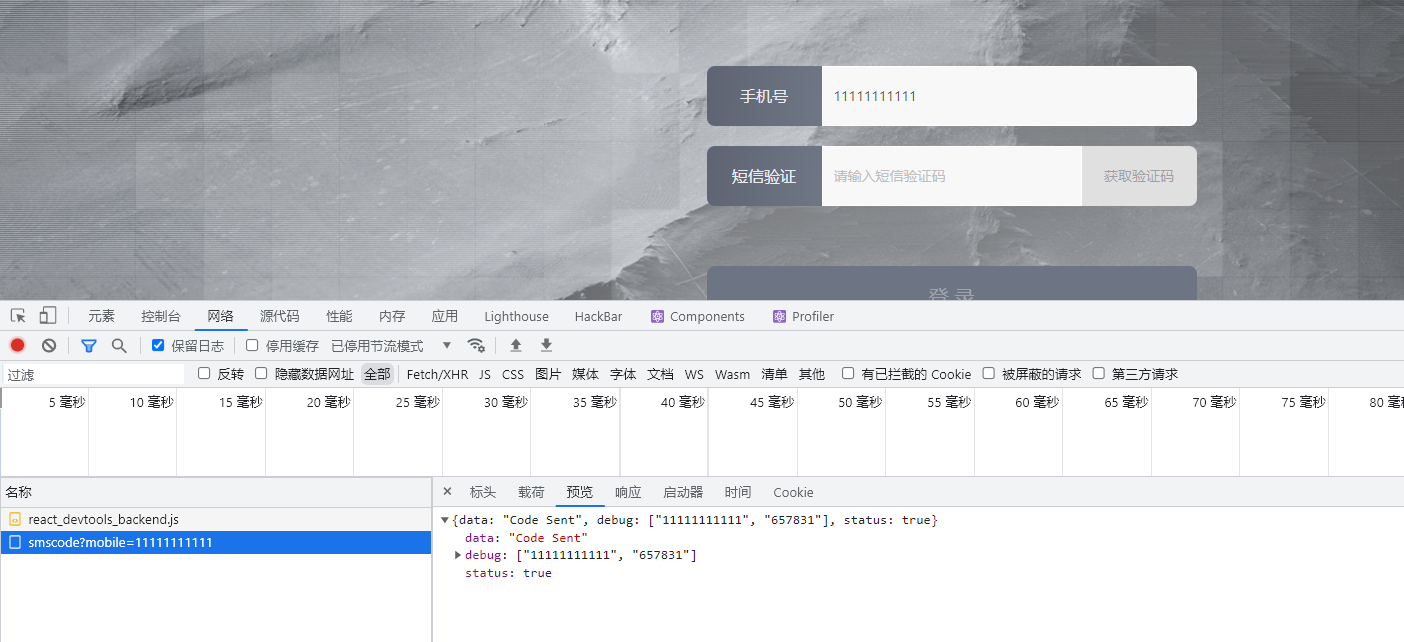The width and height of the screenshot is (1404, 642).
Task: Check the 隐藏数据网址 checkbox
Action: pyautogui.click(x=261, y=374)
_ _ _ _
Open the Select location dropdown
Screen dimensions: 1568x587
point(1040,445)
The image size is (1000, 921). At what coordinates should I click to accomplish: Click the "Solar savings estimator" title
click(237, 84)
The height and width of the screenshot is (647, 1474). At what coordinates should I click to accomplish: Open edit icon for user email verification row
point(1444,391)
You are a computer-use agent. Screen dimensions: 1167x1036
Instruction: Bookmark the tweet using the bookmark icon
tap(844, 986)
_ _ _ _
[THE PROBLEM]
Taking the line with "The image size" as the first and the line with "You are a computer-use" as the last, retype that stretch of the data above exactly, with no other lines.

[REPLY TO THE TASK]
The image size is (1000, 921). At what coordinates should I click to accomplish: Click the "Solar savings estimator" title
click(237, 84)
The height and width of the screenshot is (647, 1474). At what coordinates should I click to accomplish: Open edit icon for user email verification row
point(1444,391)
You are a computer-use agent. Screen dimensions: 1167x1036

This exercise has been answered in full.